Author Topic: DeRangeD  (Read 262 times)

Robert

  • Full Member
  • ***
  • Posts: 212
    • View Profile
DeRangeD
« on: February 24, 2020, 04:00:04 AM »
I wrote and compiled DeRangeD.bas which creates a text file of user defined number of lines and random line length within a user defined minimum and maximum length range of each line.

For example, the command line invocation:

DeRangeD 200 3000 1000000

would create a 1000000 line text file with each random length line between 200 and 3000 characters in length comprised of randomly chosen chars between ASCII 32 (space) and 126 (tilde).

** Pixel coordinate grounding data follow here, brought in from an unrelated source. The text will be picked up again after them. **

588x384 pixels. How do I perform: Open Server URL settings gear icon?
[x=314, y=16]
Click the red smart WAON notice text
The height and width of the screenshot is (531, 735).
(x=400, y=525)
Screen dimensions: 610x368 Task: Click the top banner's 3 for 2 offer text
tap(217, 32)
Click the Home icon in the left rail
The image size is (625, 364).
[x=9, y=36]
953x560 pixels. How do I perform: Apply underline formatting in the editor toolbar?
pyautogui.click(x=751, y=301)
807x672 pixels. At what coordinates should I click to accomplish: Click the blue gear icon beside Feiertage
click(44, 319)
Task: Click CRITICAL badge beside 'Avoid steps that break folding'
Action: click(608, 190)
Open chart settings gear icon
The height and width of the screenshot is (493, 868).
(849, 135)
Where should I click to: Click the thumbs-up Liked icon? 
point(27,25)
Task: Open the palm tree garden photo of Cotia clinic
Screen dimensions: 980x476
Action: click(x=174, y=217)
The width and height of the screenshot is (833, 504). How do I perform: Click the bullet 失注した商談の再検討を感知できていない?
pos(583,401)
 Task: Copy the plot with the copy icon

On a Ryzen7 1800X, running

DeRangeD 200 3000 1000000

took less than a minute to create the 1 million line file the size of which was 1,603,973,069 bytes.

I used this file to compare MrBCX's Fetchline with the getline added in Pelle's C. The getline addition is part of ISO TR24731-2 - "Extensions to the C library, Dynamic allocation functions".

In the timing test, both getline and Fetchline were stripped down implementations, simply retrieving a line at a time from the 1 million line DeRangeD.txt file until the end was reached. Running on a Ryzen7 1800X

getline took 13.5625 seconds

while

Fetchline took 55.0625 seconds

BCX LINE INPUT, with DIM Buffer$ * 1048832,  to accomodate lines longer than 2048 bytes, took 13.40625 seconds

BCX LINE INPUT, with DIM Buffer$[1048832] AS CHAR,  to accomodate lines longer than 2048 bytes, took 14.375 seconds


I have attached a copy of DeRangeD.bas to this post.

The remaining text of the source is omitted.